- **TEXT**:
American football coach (born 1965)

Robert Prince (born May 8, 1965) is an American football coach who is the wide receivers coach for the Atlanta Falcons of the National Football League (NFL).

==Early life==
Prince was born in Okinawa, Japan, where he spent the first seven years of his life, before moving to San Bernardino, California. He played football for San Gorgonio High School where he was a wide receiver. He played his first 2 years as a wide receiver at San Bernardino Valley College. He enrolled at Humboldt State University, where he graduated with a master's degree in 1992.

==Coaching career==
===College===
Prince began his coaching career as a graduate assistant at his alma mater Humboldt State in 1989 and 1990, and at Montana State in 1991. He served as wide receivers coach for Sacramento State in 1992 and 1993. He served as offensive coordinator and quarterbacks coach for Fort Lewis in 1994 and 1995. He served as wide receivers coach at Portland State in 1998, before being promoted to offensive coordinator and quarterbacks coach in 1999 and 2000. He served as wide receivers coach for Boise State in 2001 and 2002, before being named pass game coordinator in 2003. Prince helped lead the Broncos to back-to-back WAC titles in 2002 and 2003.

Prior to returning to the college ranks, Prince spent six seasons as an assistant coach in the National Football League (NFL). On February 12, 2010, Prince was named passing game coordinator and receivers coach for Colorado. Prince returned to Boise State in 2011, where he served as wide receivers coach and passing game coordinator in 2011. On January 11, 2012, Prince was promoted to offensive coordinator for Boise State. Prince's offense ranked in the Top-10 in multiple national categories, including pass efficiency (4th, 171.57), scoring (5th, 44.23) and total offense (9th, 481.31).

===National Football League===
====Atlanta Falcons====
Prince got his NFL start as an offensive assistant with the Atlanta Falcons in 2004 and 2005, where he worked exclusively with running backs and tight ends his first two seasons, Prince helped Atlanta to lead the league in rushing in both of those years. He was named assistant quarterbacks coach in 2006.

====Jacksonville Jaguars====
On February 1, 2007, Prince was named assistant wide receivers coach for the Jacksonville Jaguars. During the 2007 season, Prince guided Jaguars wide receiver Reggie Williams to a single-season franchise record 10 touchdowns.

- **DATA EXCERPTS**:
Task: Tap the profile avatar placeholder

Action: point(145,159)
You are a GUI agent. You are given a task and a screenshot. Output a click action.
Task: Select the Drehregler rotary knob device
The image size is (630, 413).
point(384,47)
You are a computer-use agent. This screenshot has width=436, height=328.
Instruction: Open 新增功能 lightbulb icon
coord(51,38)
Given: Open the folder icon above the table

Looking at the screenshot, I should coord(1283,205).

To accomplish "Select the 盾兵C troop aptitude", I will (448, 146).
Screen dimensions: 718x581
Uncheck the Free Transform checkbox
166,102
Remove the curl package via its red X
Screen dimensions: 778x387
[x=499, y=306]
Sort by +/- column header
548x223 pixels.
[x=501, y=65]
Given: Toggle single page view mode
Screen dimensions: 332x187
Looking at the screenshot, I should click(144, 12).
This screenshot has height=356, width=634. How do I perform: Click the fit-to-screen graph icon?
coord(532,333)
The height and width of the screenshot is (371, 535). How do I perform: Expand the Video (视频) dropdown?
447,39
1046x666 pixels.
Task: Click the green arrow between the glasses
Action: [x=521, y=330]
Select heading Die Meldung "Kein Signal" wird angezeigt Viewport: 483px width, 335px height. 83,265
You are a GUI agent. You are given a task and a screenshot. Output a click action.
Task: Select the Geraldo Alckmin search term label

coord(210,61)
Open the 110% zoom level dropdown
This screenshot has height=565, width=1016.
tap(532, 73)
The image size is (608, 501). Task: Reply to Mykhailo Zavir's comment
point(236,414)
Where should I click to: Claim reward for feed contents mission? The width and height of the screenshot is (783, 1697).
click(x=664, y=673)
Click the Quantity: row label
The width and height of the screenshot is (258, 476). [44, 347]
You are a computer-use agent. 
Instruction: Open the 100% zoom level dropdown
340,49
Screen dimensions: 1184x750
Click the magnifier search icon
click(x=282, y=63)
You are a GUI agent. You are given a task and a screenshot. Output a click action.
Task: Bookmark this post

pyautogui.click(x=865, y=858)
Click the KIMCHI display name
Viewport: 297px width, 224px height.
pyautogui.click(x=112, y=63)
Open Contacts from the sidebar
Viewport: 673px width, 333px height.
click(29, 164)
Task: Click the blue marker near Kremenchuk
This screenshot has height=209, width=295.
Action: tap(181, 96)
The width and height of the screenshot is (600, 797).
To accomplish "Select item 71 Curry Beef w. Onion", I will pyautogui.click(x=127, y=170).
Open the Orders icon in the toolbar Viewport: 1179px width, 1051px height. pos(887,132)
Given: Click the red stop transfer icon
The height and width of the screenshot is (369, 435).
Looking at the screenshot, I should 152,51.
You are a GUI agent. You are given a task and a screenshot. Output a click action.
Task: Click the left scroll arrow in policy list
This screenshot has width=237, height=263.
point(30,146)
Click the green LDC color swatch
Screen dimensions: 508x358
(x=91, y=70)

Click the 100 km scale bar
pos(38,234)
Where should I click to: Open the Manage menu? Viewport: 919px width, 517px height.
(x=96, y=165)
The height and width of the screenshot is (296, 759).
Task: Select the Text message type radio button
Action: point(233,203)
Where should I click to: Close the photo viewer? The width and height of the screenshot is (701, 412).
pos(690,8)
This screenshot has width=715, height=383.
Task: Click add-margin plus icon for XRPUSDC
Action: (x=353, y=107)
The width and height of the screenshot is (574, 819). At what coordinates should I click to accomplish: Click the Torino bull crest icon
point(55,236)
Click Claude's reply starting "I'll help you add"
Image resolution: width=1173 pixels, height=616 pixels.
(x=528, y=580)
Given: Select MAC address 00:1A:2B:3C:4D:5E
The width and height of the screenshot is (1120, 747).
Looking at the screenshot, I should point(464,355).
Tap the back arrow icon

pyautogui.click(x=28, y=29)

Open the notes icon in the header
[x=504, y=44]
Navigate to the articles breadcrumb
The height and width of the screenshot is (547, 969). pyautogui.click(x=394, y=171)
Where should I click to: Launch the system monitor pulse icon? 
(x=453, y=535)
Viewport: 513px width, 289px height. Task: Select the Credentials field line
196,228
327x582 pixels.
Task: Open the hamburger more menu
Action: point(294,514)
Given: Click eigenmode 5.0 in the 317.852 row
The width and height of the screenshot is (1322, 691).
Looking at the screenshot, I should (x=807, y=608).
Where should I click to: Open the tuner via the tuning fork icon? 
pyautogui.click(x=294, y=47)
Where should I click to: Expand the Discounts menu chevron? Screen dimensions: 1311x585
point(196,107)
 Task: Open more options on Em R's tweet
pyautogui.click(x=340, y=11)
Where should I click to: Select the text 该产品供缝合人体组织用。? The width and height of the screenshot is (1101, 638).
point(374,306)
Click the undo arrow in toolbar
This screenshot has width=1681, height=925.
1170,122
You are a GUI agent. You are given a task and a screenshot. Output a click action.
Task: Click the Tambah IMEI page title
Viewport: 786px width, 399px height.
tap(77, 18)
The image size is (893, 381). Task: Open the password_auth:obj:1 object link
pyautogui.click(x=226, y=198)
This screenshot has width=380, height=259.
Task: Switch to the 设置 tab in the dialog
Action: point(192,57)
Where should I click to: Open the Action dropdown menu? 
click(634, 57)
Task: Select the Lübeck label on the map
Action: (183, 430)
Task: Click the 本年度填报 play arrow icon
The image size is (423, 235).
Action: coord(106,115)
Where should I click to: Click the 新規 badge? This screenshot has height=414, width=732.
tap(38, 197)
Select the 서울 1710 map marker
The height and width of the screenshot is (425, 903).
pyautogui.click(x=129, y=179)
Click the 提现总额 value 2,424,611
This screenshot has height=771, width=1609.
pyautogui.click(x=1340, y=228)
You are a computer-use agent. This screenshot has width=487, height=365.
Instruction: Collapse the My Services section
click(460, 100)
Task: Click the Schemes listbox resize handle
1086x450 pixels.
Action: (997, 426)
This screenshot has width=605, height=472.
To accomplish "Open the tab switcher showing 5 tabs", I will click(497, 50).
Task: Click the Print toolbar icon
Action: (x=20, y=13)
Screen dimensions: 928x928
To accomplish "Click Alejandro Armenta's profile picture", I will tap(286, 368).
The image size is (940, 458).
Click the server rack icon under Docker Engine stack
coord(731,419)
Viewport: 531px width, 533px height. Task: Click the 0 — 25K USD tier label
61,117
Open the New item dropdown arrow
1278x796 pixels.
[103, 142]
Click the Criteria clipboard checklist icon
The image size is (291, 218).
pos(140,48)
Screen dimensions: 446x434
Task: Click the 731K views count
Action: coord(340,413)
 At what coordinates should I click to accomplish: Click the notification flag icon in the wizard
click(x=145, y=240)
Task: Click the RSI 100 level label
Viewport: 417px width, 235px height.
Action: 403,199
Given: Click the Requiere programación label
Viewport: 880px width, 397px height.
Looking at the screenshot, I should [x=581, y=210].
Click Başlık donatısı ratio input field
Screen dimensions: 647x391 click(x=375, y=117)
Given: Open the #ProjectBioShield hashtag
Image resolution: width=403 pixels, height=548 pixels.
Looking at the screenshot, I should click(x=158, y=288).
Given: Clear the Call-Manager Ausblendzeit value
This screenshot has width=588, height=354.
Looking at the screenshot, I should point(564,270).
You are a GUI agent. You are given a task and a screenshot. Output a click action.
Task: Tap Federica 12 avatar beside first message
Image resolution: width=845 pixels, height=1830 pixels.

- **WHAT THIS TASK INVOLVES**: In the Robert Prince text, how many touchdowns did Reggie Williams score in the 2007 season?

- **RESULT**: 10 touchdowns, a single-season franchise record for the Jaguars.